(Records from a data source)
--

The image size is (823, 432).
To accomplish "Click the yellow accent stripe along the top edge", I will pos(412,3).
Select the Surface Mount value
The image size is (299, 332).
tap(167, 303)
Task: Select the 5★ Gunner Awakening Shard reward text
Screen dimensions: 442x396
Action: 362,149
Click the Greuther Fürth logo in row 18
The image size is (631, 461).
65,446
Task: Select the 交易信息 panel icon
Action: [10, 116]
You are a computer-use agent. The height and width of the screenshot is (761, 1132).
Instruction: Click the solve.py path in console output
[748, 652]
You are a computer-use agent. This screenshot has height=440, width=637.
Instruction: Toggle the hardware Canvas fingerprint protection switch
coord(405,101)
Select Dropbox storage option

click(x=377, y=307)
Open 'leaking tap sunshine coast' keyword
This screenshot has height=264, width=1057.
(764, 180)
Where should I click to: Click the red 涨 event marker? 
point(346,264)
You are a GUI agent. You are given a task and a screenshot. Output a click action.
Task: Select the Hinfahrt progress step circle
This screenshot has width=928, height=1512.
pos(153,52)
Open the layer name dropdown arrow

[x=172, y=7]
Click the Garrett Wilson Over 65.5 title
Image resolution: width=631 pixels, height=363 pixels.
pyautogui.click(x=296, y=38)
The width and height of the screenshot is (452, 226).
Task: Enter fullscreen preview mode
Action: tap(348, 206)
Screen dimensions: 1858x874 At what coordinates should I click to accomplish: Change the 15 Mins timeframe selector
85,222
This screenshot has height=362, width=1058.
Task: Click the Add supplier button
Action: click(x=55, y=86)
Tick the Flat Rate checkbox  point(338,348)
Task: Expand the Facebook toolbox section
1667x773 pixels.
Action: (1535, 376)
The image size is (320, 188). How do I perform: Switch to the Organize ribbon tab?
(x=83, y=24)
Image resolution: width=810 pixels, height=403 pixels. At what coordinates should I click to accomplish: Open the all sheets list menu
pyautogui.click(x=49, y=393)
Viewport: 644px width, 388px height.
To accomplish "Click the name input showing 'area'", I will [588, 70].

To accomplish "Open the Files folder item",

--

Task instructions >>
Filter the entries down to the lines with the word "computer" in them, and copy those lines.

Written solution >>
You are a computer-use agent. The height and width of the screenshot is (761, 1132).
You are a computer-use agent. This screenshot has height=440, width=637.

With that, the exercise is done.